■ Kutipan Bacaan ■
:::::
HILANGNYA ILMU DENGAN DIWAFATKANNYA ‘ULAMA + PDF
Sungguh para ‘ulama memiliki kedudukan yang sangat tinggi di sisi Allah subhanahu wata’ala. Sangat banyak pujian dan sanjungan terhadap mereka dalam Al-Qur’an. Di antaranya firman Allah :
((إِنَّمَا يَخْشَى اللَّهَ مِنْ عِبَادِهِ الْعُلَمَاءُ)) فاطر: ٢٨
“Hanyalah yang memiliki khasy-yah (takut) kepada Allah dari kalangan hamba-hamba-Nya adalah para ‘ulama.” [Fathir : 28]
Al-Imam Ibnu Katsir rahimahullah menjelaskan : Yakni, hanya yang khasy-yah terhadap-Nya dengan sebenarnya adalah para ‘ulama yang mengenal-Nya / berilmu tentang-Nya. Karena setiap kali ma’rifah (pengenalan) terhadap Dzat yang Maha Agung, Maha Kuasa, Maha Berilmu, yang memiliki sifat-sifat kesempurnaan dan nama-nama yang indah, bila ma’rifah terhadap-Nya semakian sempurna dan ilmu tentang-Nya makin lengkap, maka makin bertambah besar dan bertambah banyak pula khasy-yah terhadap-Nya.”
Asy-Syaikh Al-Mufassir ‘Abdurrahman bin Nashir As-Sa’di rahimahullah menjelaskan dalam Tafsir-nya : “Maka setiap orang yang makin berilmu tentang Allah, maka dia akan semakin besar sifat khasy-yah (takut) terhadap-Nya. Maka sifat khasy-yah tersebut mendorongnya untuk menjauh dari segala kemaksiatan, dan sebaliknya mendorongnya untuk bersiap-siap menyongsong pertemuan dengan Dzat yang ia takut terhadap-Nya. Ini merupakan dalil atas keutamaan ilmu. Sesungguhnya ilmu mengantarkan untuk khasy-yah (takut) terhadap Allah. Seorang yang memiliki sifat khasy-yah terhadap-Nya adalah orang yang berhak mendapat kemuliaan dari-Nya. Sebagaimana firman-Nya : “Allah ridha terhadap mereka dan merekapun ridha terhadap-Nya. Yang demikian itu adalah (balasan) bagi orang yang khasy-yah (takut) kepada Rabbnya.” [Al-Bayyinah : 8]
Sungguh para ‘ulama merupakan pelita bagi umat. Keberadaan mereka sangat penting dalam membimbing dan mengarahkan umat ini ke jalan hidayah, dengan berpedoman kepada Al-Qur’an dan As-Sunnah berdasarkan pemahaman para generasi as-salafush shalih. Mereka adalah orang-orang terpercaya, pewaris para Nabi, yang mengemban tugas besar menjaga agama ini dari berbagai penyelewengan dan penyimpangan. Rasulullah shalallahu ‘alaihi wasallam bersabda :
Sungguh kepergian mereka merupakan musibah besar bagi umat ini. Rasulullah shalallahu ‘alaihi wasallam bersabda :
إِنَّ اللهَ لاَ يَقْبِضُ الْعِلْمَ انْتِزَاعًا يَنْتَزِعُهُ مِنْ الْعِبَادِ، وَلَكِنْ يَقْبِضُ الْعِلْمَ بِقَبْضِ الْعُلَمَاءِ؛ حَتَّى إِذَا لَمْ يُبْقِ عَالِمًا اتَّخَذَ النَّاسُ رُءُوسًا جُهَّالاً، فَسُئِلُوا فَأَفْتَوْا بِغَيْرِ عِلْمٍ فَضَلُّوا وَأَضَلُّوا.
:::::
■ Kumpulan Baris ■
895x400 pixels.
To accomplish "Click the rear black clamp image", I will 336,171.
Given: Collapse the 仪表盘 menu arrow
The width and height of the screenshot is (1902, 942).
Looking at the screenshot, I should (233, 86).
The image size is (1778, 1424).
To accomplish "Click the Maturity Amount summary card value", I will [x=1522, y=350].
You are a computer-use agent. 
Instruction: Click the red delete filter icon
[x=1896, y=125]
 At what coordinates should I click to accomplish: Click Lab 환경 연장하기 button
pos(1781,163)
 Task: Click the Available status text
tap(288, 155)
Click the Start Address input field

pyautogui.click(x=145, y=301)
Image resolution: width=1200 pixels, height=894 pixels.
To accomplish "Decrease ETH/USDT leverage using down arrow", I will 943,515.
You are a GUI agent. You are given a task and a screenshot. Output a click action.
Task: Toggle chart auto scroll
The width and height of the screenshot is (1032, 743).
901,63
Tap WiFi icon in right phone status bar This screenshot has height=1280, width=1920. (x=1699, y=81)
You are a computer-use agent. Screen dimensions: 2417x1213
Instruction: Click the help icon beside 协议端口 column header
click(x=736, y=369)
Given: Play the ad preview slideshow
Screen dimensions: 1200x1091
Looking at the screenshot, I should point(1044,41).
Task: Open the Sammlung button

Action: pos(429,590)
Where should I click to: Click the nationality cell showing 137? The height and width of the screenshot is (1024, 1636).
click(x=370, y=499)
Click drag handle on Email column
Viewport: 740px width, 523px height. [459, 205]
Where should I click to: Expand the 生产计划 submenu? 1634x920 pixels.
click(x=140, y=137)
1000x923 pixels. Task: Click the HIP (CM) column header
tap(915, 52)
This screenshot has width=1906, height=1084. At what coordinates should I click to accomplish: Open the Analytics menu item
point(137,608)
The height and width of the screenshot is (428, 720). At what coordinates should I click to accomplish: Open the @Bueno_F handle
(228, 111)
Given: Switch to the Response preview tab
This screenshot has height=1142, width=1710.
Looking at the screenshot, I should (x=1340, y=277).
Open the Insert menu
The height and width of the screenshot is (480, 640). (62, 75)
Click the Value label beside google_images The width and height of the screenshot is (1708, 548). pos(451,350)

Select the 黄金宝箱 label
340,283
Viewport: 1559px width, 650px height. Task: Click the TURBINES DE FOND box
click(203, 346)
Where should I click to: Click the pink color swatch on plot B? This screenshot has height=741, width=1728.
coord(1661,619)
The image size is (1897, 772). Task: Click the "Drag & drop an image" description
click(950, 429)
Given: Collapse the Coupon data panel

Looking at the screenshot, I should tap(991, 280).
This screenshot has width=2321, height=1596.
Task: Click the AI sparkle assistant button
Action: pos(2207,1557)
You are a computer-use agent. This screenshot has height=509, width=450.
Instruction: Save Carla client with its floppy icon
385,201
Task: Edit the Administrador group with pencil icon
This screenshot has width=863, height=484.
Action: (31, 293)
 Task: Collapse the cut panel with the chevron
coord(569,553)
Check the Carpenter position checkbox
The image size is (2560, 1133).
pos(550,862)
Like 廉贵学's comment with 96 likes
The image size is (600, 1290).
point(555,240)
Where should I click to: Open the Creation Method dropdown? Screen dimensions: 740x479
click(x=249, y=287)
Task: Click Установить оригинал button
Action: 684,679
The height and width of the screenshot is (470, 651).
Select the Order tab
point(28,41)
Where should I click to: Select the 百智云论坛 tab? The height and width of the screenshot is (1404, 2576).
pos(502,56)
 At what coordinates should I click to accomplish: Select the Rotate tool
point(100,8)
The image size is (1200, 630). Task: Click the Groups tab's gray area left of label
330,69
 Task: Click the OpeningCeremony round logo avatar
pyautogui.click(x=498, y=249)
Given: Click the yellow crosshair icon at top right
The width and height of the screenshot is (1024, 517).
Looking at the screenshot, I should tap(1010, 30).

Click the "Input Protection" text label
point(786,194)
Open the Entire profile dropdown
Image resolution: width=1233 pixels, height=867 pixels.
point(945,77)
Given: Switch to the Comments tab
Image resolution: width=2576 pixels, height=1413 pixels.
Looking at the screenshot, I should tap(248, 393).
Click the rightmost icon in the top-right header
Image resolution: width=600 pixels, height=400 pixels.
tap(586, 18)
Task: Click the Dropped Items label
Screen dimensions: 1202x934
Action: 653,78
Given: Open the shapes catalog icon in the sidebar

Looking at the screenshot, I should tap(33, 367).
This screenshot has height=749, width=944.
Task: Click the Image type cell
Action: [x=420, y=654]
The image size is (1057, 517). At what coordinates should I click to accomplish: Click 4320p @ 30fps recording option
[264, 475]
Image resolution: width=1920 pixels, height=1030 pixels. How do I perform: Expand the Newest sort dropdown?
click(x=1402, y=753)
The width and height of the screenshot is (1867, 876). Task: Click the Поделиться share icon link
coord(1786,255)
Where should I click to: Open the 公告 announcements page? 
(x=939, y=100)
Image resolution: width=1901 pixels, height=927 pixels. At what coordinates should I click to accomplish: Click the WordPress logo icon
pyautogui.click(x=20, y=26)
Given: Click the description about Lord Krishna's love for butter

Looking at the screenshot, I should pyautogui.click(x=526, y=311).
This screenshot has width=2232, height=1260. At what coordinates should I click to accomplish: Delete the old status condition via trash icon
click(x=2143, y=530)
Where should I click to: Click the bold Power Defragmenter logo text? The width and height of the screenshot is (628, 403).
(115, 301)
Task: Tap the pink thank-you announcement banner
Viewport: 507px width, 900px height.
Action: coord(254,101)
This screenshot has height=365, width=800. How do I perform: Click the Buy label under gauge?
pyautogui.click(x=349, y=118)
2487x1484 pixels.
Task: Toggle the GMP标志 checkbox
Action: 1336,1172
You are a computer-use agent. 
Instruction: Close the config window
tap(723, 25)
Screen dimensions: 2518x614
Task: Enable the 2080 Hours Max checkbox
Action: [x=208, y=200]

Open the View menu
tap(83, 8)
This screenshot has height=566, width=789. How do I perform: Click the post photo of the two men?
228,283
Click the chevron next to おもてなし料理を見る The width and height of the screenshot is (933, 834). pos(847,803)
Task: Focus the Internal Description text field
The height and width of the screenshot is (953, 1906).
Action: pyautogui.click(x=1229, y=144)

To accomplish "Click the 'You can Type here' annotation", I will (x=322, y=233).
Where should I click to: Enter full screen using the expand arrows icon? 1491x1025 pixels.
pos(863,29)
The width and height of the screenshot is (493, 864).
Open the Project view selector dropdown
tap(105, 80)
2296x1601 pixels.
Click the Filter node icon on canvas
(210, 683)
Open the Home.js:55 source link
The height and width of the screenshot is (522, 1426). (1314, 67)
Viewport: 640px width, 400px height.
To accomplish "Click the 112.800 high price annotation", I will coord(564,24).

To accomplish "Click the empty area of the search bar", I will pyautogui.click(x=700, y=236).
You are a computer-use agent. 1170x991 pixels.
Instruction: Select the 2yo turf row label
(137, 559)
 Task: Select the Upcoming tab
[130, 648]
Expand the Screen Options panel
:::::
■ Tujuan Latihan ■
Berdasarkan penjelasan Ibnu Katsir dalam kutipan bacaan, mengapa hanya para ulama yang benar-benar memiliki khasy-yah kepada Allah? Jawab dalam satu sampai tiga kalimat.

■ Jawaban Soal ■
Para ulama mengenal Allah dan berilmu tentang-Nya. Semakin sempurna ma'rifah terhadap Dzat yang Maha Agung, Maha Kuasa, dan Maha Berilmu itu, dan semakin lengkap ilmu tentang-Nya, semakin besar dan semakin banyak pula khasy-yah terhadap-Nya.